In the context of the specification, a phrase including “communication interface”, such as “server communication interface” or “device communication interface” refers to a device or a module enabling direct connectivity via wires and connectors such as USB, HDMI, VGA, or wireless connectivity such as Bluetooth or Wi-Fi or Local Area Network (LAN) or Wide Area Network (WAN) implemented through TCP/IP, IEEE 802.x, GSM, CDMA, LTE, or other equivalent protocols.
The accompanying drawings depict the optimal approach for implementing the invention as it is currently conceived and described below. To provide a comprehensive understanding of the present invention, please refer to the detailed explanation of the preferred embodiments, which is accompanied by the drawings. Throughout the figures in the drawings, similar reference letters and numerals are utilized to denote corresponding parts.
Embodiments of the present invention disclosure will be described more fully hereinafter with reference to the accompanying drawings in which like numerals represent like elements throughout the figures, and in which example embodiments are shown.
The detailed description and the accompanying drawings illustrate the specific exemplary embodiments by which the disclosure may be practiced. These embodiments are described in detail to enable those skilled in the art to practice the invention illustrated in the disclosure. It is to be understood that other embodiments may be utilized, and other changes may be made, without departing from the spirit or scope of the present disclosure. The following detailed description is therefore not to be taken in a limiting sense, and the scope of the present invention disclosure is defined by the appended claims. Embodiments of the claims may, however, be embodied in many different forms and should not be construed as limited to the embodiments set forth herein.
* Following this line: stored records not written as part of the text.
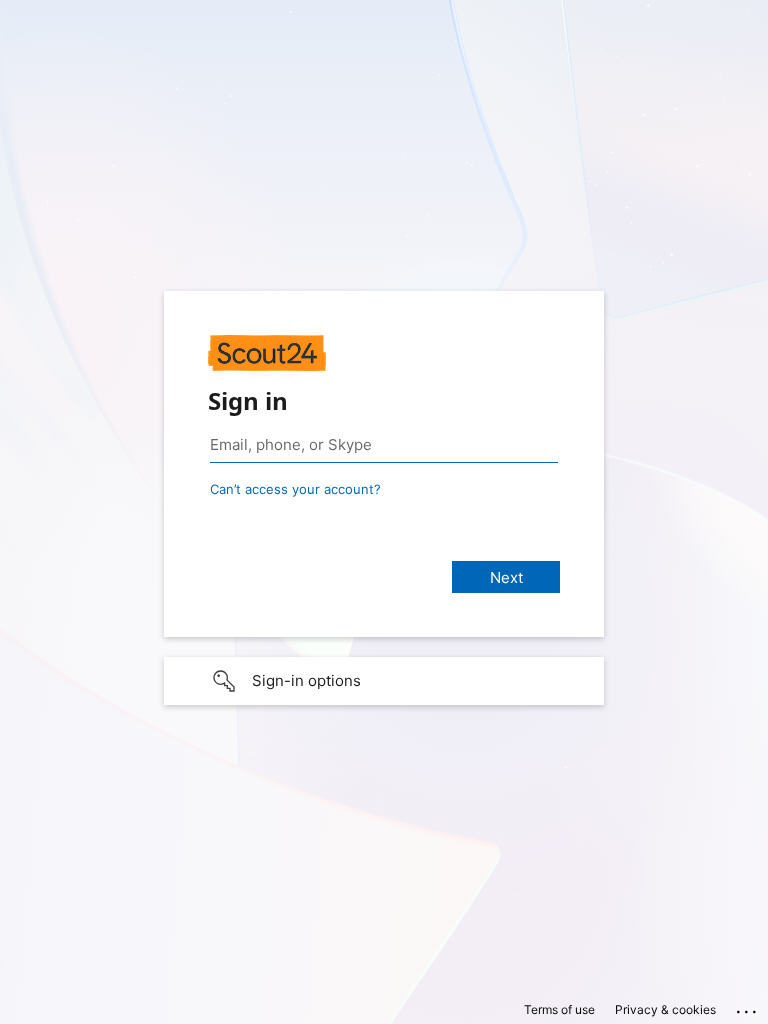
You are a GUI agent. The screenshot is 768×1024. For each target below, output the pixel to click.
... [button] (748, 1007)
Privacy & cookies (665, 1009)
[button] (384, 681)
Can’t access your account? (295, 489)
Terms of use (559, 1009)
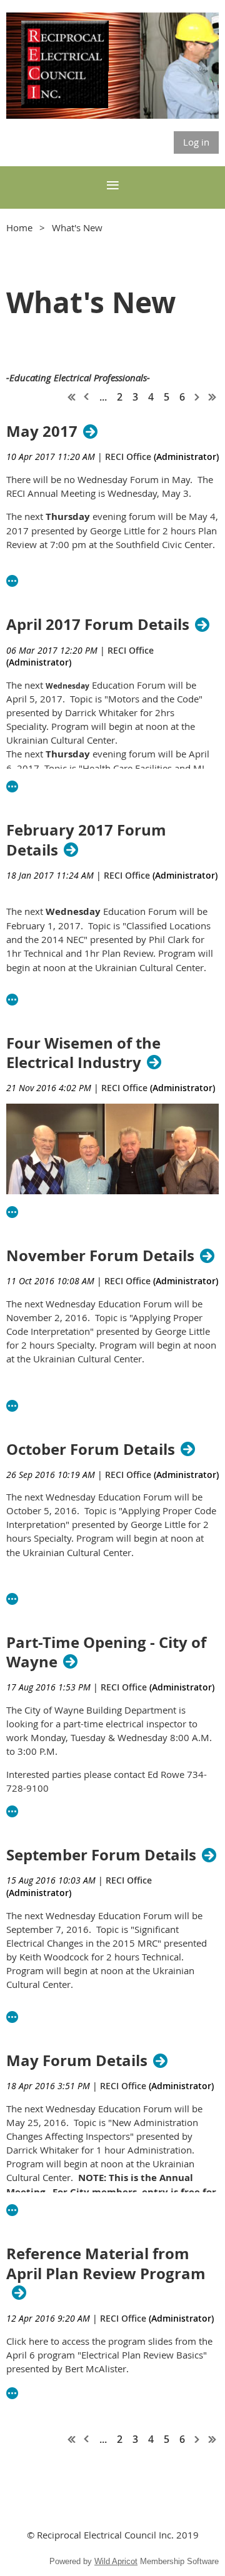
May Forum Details (77, 2060)
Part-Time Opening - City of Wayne (106, 1652)
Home (19, 227)
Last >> (212, 397)
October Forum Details (90, 1449)
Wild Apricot (116, 2561)
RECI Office (128, 456)
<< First (72, 397)
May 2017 (42, 431)
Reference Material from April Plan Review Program (106, 2264)
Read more (12, 581)
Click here (27, 2341)
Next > (197, 397)
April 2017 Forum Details (97, 624)
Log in (196, 142)
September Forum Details (101, 1855)
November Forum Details (100, 1256)
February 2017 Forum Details (86, 840)
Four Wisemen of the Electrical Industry (83, 1053)
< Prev (87, 397)
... (103, 397)
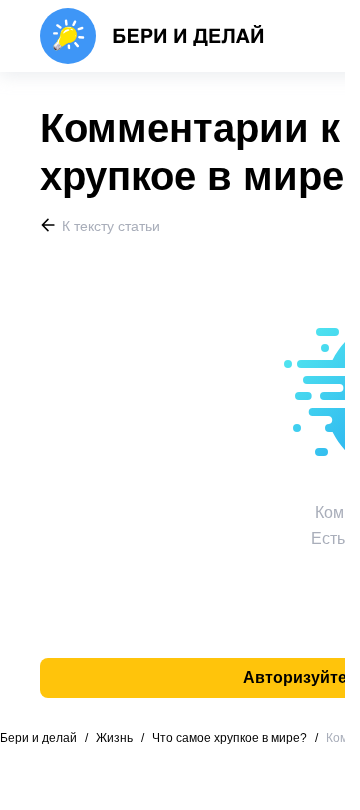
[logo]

The communication network 108 may be a Local Area Network (LAN) or a Wide Area Network (WAN) implemented through combinations of networking protocols such as Wi-Fi, Ethernet, WiMAX, HSDPA, HSPA, LTE, and the like. In several embodiments of the invention, the communication network 108 may be the Internet. Further connected to the communication network 108 is a plurality of online repositories 110. The plurality of online repositories 110 is configured to store digital content in the form of documents, audiovisual media, web pages, tables, and the like. In that regard, the plurality of online repositories 110 may be associated with online scientific journals, social media websites, news media websites, survey-conducting associations, standard-setting organizations, medical databases, and other similar organizations.
Further connected to the communication network 108 is an Application Program Interface (API) server 114. The API server 114 is configured to provide an interface between a program querying for an image and an image database 116. In that regard, the image database 116 may be configured to store a large number of static and moving images in a machine-readable format and may respond to a request sent through the API Server 114 using a querying protocol such as PL-SQL. Also connected with the communication network 108 is a computing device 118. The computing device 118 in that regard may be a smartphone, a tablet PC, a desktop PC, a notebook, and the like.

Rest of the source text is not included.